まず値段についてみてみると、価格が15万円を超えると効用値が大きく下がることが分かります。
この傾向をみると、価格は15万円以下に抑えたほうがよさそうです。
次に最大録画時間をみてみると、他の要素と比べて効用値の増減が小さいことが分かります。
この結果から、最大録画時間は他の要素と比べて顧客の購買意欲に与える影響は比較的小さいということが分かります。
最後に放送対応の広さをみてみると、全対応(BS/CS/地上デジタル対応)以外は効用値が大きく下がってしまっており、全対応という要素は影響が比較的大きいことが考えられます。
以上の結果から考えてみると、「価格は15万以下、BS/CS/地上デジタル対応」を優先し、その上で最大録画時間がなるべく長くなるように商品を開発していくのが良さそうです。

いかがでしょうか。
コンジョイント分析によって、商品開発で優先すべき要素を明確にすることができました。
このようにコンジョイント分析を使うことによって、消費者の購買意思に商品のどの要素がどれくらい影響しているのか定量的に確かめることができます。

2.コンジョイント分析のメリット

商品の魅力を決める複数の要素に優先順位をつけることができる

コンジョイント分析のメリットの一つは、商品の魅力を決める複数の要素の中から特に重要なものに順位をつけてピックアップできる点です。
この情報があるだけでも、新商品だけでなく既存の商品の見直しを行う際に有用です。
経験と勘だけに頼ることより良いのはもちろんですが、単純なアンケート調査をみるよりも、具体的な数値としてその要素の重要度が分かるという点はコンジョイント分析の大きなメリットです。
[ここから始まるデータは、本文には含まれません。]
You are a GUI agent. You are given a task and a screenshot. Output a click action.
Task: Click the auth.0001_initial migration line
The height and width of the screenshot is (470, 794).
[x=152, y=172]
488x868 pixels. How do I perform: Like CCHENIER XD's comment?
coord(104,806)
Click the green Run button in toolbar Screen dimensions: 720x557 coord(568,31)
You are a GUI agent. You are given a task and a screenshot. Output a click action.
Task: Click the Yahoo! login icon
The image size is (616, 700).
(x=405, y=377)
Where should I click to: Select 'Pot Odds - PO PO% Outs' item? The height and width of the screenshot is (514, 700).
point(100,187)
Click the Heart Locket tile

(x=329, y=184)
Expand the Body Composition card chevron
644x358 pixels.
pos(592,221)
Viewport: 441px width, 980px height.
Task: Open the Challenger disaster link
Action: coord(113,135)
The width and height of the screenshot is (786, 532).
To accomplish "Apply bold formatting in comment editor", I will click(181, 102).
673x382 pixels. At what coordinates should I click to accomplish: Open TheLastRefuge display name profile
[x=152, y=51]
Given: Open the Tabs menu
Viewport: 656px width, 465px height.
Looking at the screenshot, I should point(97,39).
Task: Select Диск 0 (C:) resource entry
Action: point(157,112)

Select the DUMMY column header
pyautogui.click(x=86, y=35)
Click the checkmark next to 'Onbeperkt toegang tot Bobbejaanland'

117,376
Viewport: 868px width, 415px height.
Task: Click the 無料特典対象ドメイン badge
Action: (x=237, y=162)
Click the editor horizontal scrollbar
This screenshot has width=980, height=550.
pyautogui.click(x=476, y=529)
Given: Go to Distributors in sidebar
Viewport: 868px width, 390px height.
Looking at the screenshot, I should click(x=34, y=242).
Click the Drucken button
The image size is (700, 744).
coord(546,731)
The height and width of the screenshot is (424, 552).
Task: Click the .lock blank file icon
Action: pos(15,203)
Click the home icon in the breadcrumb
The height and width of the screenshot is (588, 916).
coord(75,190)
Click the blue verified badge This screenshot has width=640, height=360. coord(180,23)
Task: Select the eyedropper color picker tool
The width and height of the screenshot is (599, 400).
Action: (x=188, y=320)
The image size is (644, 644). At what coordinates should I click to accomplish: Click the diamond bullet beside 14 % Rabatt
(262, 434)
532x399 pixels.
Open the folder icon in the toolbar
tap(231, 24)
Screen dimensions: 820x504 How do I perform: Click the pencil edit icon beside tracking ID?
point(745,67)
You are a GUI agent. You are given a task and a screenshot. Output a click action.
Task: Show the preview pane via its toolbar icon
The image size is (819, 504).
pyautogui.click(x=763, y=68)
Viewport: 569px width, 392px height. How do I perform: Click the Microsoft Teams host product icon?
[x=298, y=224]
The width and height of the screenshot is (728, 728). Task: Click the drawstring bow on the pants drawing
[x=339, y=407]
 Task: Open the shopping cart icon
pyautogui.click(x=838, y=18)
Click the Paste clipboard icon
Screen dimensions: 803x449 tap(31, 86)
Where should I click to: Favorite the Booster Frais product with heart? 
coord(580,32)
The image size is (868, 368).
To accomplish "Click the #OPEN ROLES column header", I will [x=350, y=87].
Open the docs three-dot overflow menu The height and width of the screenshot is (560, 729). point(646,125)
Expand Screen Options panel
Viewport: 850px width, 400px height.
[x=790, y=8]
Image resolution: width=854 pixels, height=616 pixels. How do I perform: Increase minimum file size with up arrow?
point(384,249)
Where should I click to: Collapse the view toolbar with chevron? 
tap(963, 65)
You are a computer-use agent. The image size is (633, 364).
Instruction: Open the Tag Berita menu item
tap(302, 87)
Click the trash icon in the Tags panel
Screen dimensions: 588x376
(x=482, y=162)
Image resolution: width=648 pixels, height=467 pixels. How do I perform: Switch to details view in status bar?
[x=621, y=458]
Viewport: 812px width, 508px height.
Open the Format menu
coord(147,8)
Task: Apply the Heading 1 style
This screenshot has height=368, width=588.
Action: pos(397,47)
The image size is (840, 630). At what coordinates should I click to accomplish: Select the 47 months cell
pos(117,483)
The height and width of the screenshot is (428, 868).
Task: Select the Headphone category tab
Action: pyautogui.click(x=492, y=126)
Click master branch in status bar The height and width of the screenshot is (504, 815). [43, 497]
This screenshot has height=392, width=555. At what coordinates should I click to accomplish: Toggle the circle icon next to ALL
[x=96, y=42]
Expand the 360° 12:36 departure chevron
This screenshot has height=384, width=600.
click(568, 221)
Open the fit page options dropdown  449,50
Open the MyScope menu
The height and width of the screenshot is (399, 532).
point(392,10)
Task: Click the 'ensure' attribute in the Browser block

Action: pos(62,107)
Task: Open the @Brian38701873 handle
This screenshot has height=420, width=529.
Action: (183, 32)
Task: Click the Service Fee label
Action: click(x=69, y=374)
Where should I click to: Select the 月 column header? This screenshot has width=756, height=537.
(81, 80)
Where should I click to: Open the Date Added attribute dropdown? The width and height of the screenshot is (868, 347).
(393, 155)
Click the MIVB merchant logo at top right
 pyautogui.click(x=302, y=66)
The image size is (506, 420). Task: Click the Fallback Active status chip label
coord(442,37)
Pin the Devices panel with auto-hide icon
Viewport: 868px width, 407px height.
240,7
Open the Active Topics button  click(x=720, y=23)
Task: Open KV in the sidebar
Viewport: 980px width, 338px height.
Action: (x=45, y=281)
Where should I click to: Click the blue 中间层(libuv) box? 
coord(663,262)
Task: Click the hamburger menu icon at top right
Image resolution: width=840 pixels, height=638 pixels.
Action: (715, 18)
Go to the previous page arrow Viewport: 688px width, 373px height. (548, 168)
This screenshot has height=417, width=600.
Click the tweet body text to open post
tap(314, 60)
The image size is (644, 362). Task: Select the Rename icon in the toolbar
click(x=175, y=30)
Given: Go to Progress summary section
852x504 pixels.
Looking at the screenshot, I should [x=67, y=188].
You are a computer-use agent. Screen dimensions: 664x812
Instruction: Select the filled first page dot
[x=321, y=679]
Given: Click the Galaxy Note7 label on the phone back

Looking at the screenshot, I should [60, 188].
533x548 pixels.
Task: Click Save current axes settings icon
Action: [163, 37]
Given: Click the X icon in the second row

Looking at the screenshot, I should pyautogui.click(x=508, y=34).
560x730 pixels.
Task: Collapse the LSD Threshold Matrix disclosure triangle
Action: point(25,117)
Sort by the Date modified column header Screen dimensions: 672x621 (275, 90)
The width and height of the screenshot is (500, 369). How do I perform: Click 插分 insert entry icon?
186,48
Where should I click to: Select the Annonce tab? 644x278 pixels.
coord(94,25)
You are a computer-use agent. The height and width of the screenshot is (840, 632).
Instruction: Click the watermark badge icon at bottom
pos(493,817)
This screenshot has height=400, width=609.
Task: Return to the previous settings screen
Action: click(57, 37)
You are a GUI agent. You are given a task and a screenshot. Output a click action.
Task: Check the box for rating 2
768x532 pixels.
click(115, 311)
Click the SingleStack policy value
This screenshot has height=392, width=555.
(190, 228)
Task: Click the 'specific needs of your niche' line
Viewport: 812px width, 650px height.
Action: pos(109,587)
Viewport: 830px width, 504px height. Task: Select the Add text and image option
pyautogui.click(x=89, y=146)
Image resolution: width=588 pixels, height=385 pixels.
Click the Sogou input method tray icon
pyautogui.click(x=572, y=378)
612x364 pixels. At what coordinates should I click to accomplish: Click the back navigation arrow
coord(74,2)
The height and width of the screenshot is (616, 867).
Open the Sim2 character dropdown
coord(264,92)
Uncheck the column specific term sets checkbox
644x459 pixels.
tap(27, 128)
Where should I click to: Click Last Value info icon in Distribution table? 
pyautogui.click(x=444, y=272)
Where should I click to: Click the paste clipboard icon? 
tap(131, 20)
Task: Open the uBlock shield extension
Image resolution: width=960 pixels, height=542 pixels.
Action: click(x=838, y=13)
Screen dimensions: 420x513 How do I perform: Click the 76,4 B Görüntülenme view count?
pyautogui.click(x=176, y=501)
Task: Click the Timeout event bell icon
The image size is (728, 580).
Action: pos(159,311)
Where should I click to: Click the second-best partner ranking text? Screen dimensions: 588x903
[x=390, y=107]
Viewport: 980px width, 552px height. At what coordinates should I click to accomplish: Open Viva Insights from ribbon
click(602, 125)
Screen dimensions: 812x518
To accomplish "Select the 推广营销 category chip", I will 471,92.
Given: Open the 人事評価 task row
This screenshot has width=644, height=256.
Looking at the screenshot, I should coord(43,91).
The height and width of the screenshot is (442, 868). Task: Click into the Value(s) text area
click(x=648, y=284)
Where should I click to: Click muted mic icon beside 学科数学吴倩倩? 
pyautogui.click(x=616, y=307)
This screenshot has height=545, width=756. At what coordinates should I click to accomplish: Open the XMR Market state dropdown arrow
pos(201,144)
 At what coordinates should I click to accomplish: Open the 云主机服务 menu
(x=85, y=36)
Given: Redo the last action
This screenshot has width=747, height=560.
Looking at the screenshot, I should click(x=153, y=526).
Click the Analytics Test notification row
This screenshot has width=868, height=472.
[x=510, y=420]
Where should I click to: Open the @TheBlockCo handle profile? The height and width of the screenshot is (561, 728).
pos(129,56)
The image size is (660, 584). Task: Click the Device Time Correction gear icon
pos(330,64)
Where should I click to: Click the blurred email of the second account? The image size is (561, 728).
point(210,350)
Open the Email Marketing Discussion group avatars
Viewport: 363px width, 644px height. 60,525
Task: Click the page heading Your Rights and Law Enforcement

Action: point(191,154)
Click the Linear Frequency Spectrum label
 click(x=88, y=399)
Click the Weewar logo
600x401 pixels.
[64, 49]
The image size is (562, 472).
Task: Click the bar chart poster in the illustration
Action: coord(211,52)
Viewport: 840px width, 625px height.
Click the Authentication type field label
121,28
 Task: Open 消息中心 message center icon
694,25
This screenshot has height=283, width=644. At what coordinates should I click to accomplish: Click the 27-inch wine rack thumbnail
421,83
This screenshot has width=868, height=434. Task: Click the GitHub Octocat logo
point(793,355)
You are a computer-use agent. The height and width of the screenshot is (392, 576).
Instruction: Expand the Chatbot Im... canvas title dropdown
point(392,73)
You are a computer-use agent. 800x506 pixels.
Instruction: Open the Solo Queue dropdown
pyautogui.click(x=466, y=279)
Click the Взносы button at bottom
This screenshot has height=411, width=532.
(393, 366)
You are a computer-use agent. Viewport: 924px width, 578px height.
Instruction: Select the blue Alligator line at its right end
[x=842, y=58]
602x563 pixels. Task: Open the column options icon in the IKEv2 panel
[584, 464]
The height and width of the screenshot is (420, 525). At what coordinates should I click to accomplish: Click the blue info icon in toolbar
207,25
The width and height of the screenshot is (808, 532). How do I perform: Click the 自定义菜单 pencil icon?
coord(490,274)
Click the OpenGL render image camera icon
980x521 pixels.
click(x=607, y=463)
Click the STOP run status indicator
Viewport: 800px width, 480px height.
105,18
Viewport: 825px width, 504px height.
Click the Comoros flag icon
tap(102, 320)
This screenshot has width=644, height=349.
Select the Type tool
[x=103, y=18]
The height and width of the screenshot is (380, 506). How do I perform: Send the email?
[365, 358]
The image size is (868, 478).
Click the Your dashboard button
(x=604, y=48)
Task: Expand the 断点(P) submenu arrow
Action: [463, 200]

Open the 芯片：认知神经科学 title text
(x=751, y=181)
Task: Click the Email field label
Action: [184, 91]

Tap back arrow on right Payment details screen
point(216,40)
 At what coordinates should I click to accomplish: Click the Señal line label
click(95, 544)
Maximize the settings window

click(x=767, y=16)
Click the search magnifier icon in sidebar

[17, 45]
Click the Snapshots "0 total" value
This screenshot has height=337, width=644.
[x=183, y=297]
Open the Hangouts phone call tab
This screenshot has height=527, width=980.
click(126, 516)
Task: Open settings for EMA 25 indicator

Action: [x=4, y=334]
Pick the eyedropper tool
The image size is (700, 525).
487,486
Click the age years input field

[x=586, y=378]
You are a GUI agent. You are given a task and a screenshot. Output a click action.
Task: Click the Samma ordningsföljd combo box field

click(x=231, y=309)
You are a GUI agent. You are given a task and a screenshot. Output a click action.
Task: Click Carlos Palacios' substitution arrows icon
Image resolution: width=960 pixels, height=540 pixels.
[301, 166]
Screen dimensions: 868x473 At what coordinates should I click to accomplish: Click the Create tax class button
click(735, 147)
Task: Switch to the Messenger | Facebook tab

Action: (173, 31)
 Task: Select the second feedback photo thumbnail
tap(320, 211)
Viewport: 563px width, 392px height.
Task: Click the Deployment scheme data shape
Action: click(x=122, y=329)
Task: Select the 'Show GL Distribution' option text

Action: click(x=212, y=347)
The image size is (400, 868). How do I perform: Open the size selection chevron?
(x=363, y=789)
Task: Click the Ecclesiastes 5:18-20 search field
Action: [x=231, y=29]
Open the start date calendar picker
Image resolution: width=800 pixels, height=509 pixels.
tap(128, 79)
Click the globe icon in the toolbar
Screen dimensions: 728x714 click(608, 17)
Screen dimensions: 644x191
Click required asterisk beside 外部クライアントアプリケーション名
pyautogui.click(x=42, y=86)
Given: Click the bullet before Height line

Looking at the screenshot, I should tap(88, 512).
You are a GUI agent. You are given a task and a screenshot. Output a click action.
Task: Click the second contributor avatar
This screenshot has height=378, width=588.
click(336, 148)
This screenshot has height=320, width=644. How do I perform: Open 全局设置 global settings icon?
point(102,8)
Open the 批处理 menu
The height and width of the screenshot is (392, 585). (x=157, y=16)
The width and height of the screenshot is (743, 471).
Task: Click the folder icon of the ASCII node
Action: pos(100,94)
商品の魅力を決める複数の要素の最適な組み合わせが分かる

コンジョイント分析の最大のメリットは、商品の魅力を決める要素の重要度だけでなく、最適な組み合わせまで分かってしまうことです。
重要度を数値にするだけであれば、アンケート内容を工夫して回帰分析を実行しても同様のことができます。

しかし回帰分析などの結果だけでは、「では最適な組み合わせはどれか?」という問いに答えることは出来ません。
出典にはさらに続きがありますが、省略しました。